Coach SuperG here with a 66-day update for ya! 55% of the way there! 

66 days with no alcohol consumption

Entered food intake into MFP (regardless of what I ate)

CrossFit programming 2-3 days per week

Gymnastics practice 1-2 days per week

CrossFit class 1 -2 days per week

Meditating 1-2 per week

End goal to get one bar muscle up

Key takeaways from these first 66 days:

* I have continued to enter all my food in My Fitness Pal so I can see trends in my eating as it relates to other parts of my life.  What did I learn? I overeat when I’m stressed. I use food to soothe my feelings. This meant it was time for more meditation, improving my self-talk, and sticking to my daily routine to better manage my stress.  Oh, and ensure that I take my CBD oil every day for the sake of my mental health.

* I did not reach my CrossFit programming goal. This required way more introspection.  I realized that I was missing a community of my peers (Masters athletes – over 35 years old) and that because of my shoulder injury I had to make modifications to my training.  This was frustrating. I decided to try @CompTrainMasters to see if this would help with my motivation since I would get to see a daily leaderboard for comparison.

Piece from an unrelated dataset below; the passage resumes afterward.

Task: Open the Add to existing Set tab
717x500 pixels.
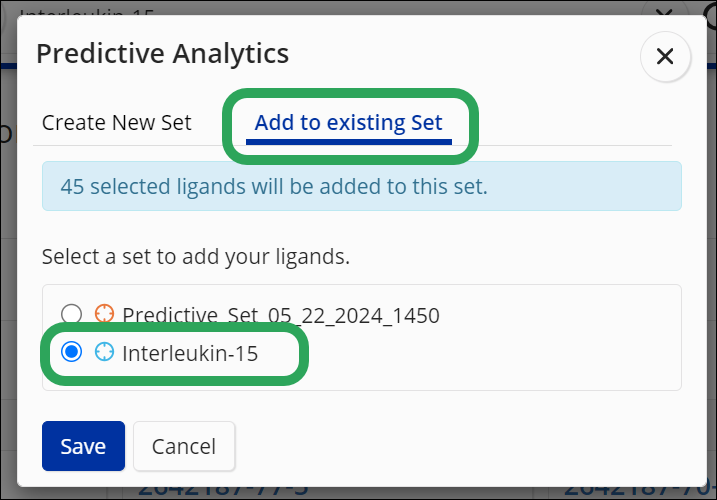Action: (348, 123)
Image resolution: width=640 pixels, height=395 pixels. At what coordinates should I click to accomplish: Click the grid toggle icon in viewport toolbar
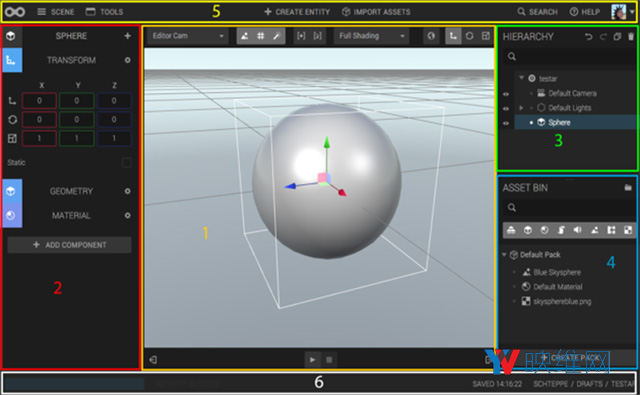[x=260, y=36]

* I have not hit my quantitative goal for gymnastics practice in the past few weeks. I finally got an MRI due to the ongoing pain in my right shoulder.  I don’t have a tear (good news), but I do have tendinosis of the supraspinatus tendon with subdeltoid inflammation and acromioclavicular arthrosis. The focus turns to PT and shoulder mobility exercises (The Buchberger 12)  instead of attempting bar muscle ups.

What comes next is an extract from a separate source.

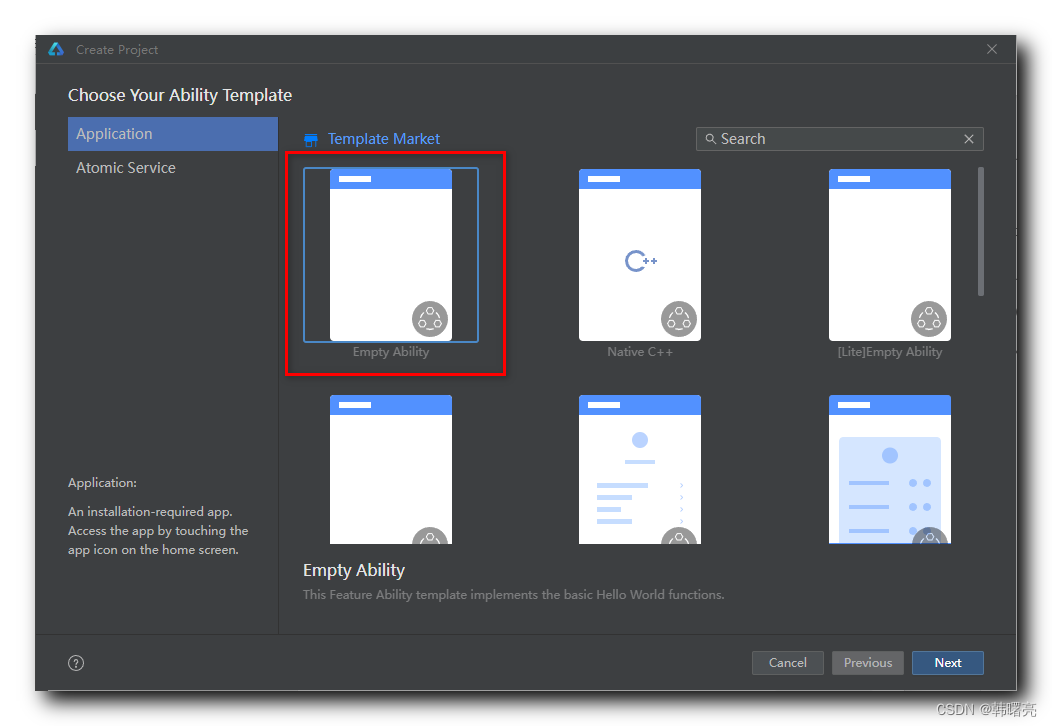Screen dimensions: 1052x726
Task: Open the Template Market link
Action: [x=384, y=139]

* I have been attending one CrossFit class per week which allows me to meet new people and enjoy the community aspect of CrossFit. As stated above, the community is important.  In fact, last weekend I completed in a local CrossFit competition with two of my fittest friends, @vnardi1 and @rcorro32.

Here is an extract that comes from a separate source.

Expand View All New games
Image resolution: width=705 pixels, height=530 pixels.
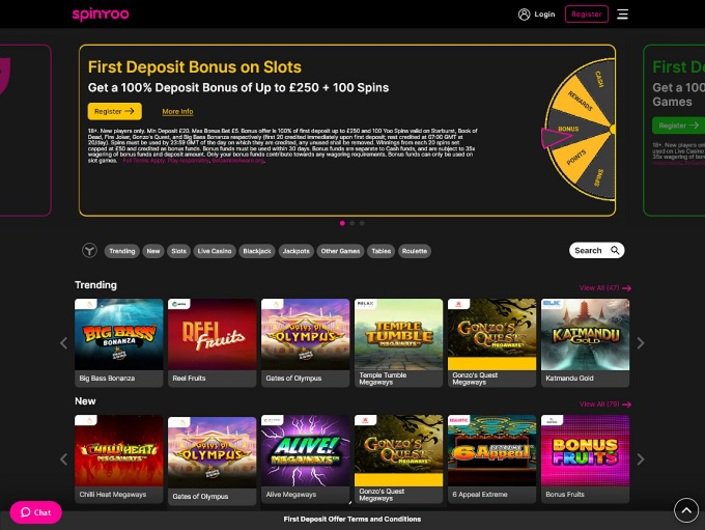(605, 404)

* I do not YET have a bar muscle up but I will continue to work on my shoulder stability exercises and ROMWOD in order to heal my shoulder so that I can come back even stronger and get bar muscle ups (plural).  I don’t want just one. I want to have a strong foundation of skills so that I can get multiple bar muscle-ups

* I have learned sometimes the original goal requires modification, not because I am quitting or being lazy, but that I am being smart.  If I don’t take care of my shoulder now, it could lead to a tear and require surgery down the road. I want to be active for a long time so I am choosing to change my 120-day goal of having a healed shoulder.  This will require that I do my PT exercises at least 3 times per week.

How do you feel when you have to change your goals?   How do you persevere?